DATA LINES start
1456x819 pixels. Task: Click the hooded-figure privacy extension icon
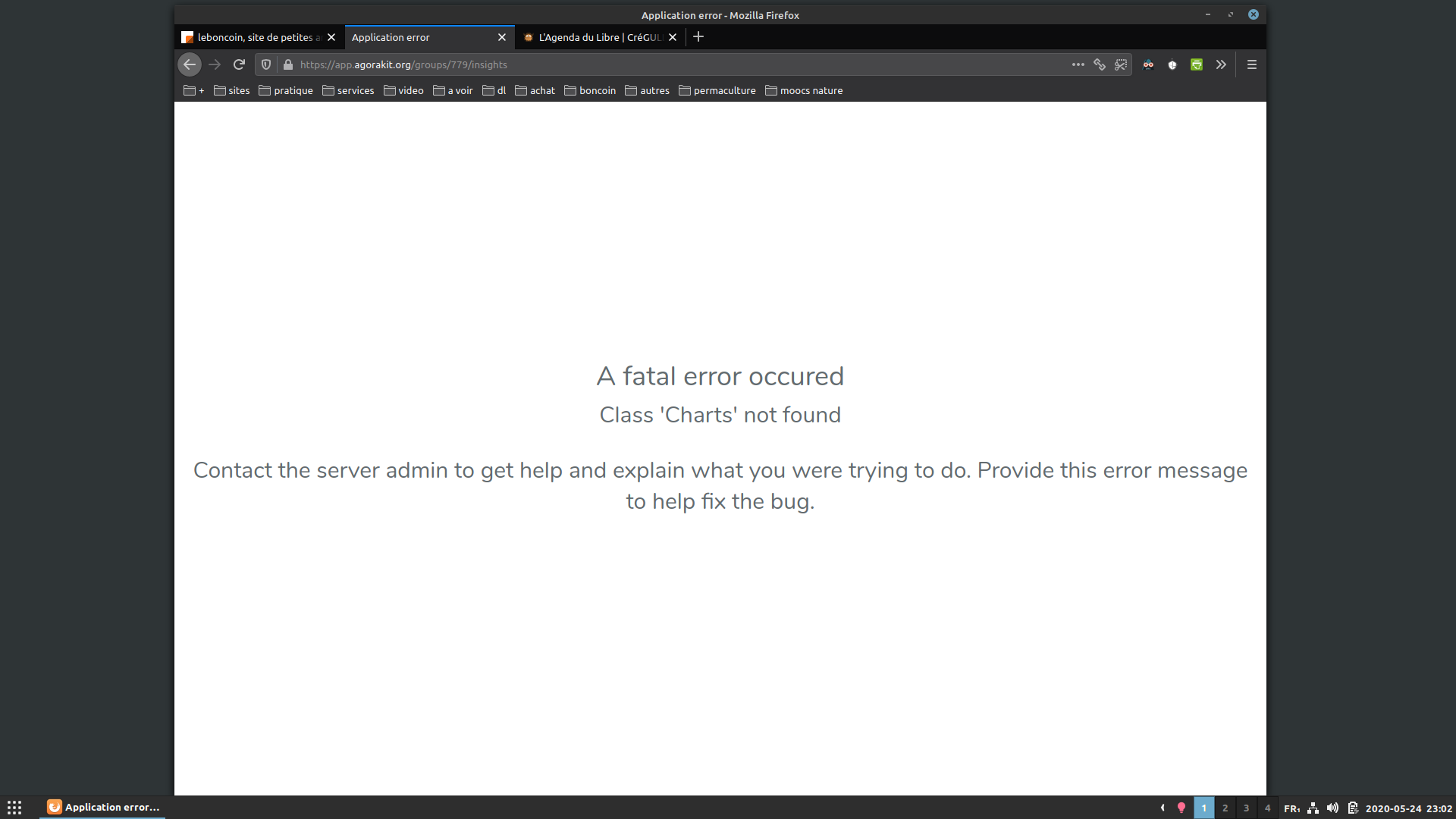pyautogui.click(x=1148, y=64)
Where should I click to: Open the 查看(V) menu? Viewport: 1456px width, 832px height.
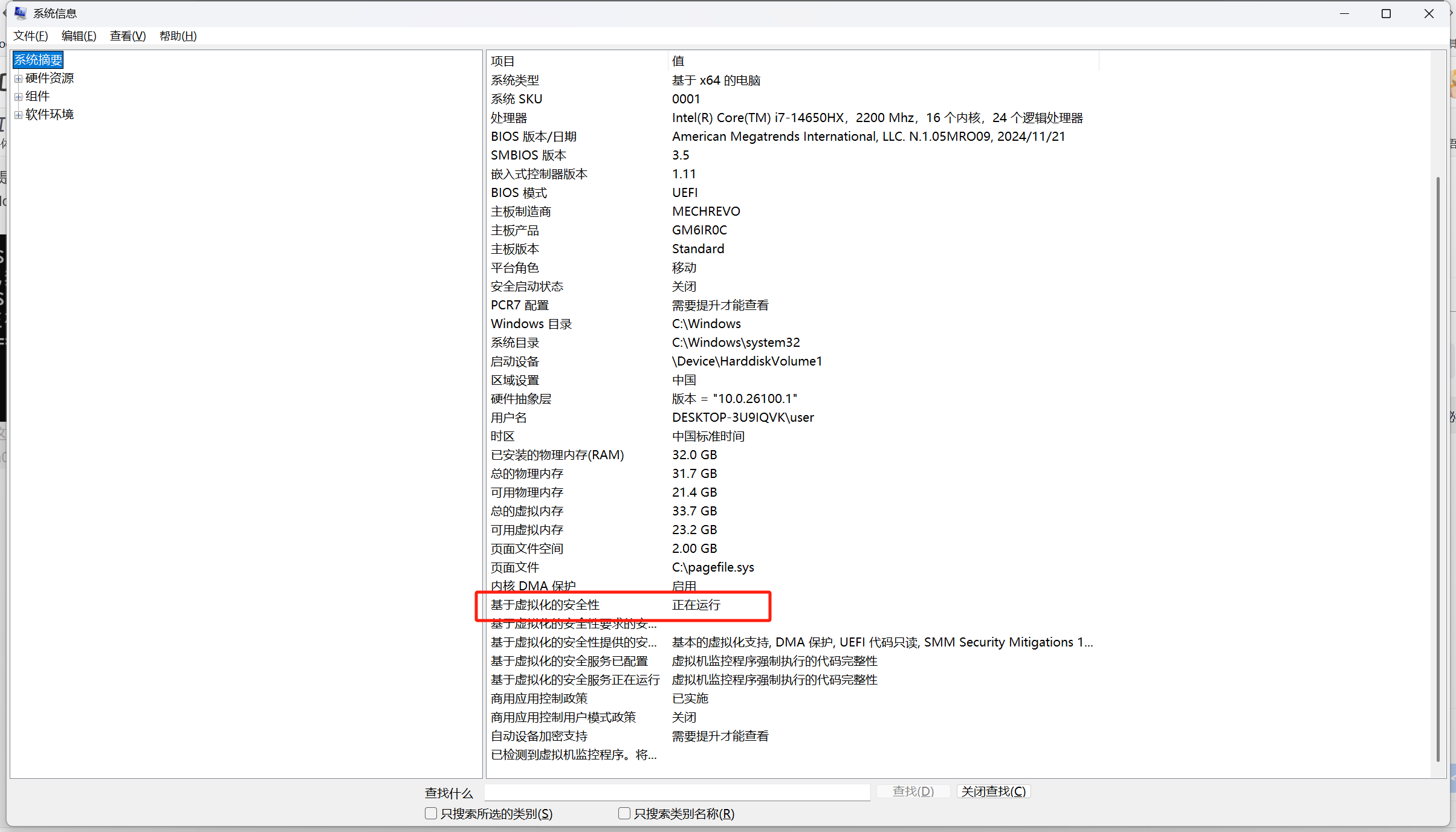[128, 36]
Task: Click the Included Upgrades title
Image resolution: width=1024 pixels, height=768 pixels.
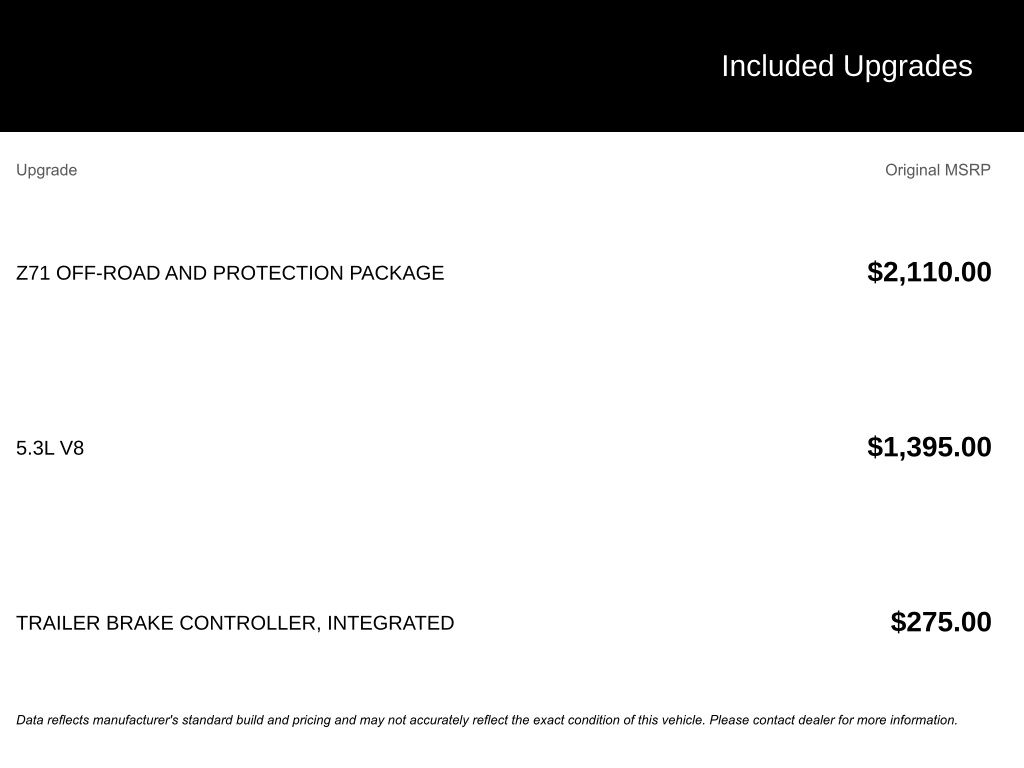Action: coord(846,66)
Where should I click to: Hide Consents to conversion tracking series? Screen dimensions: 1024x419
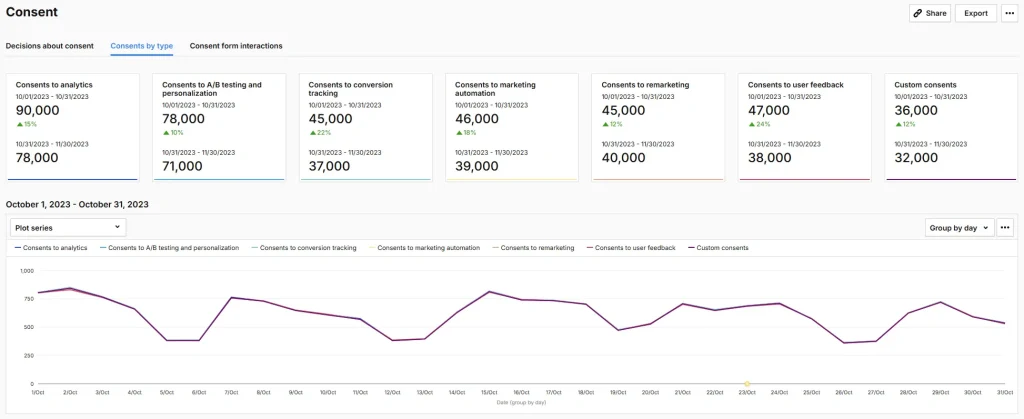point(307,248)
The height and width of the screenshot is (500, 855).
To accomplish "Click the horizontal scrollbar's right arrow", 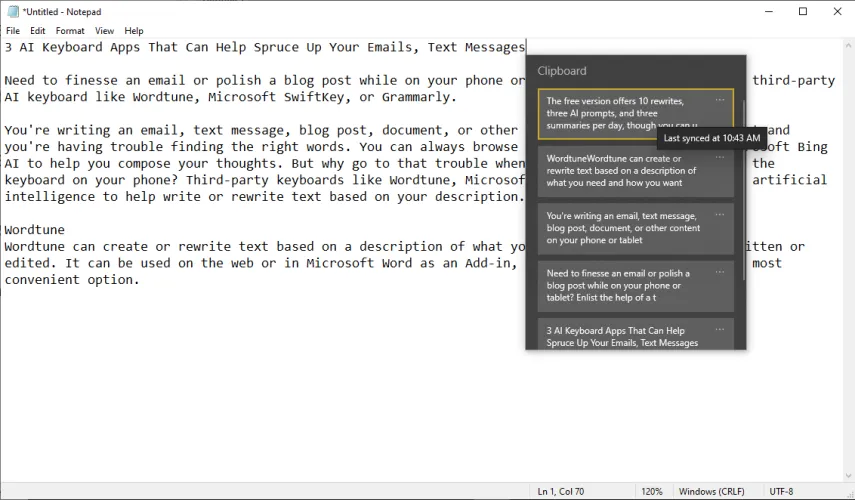I will coord(830,474).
DATA LINES end
REQUIRED WORK
Report how many lines of the records contain the string "Where", matching case exactly. Give only the number.

EXERCISE SOLUTION
2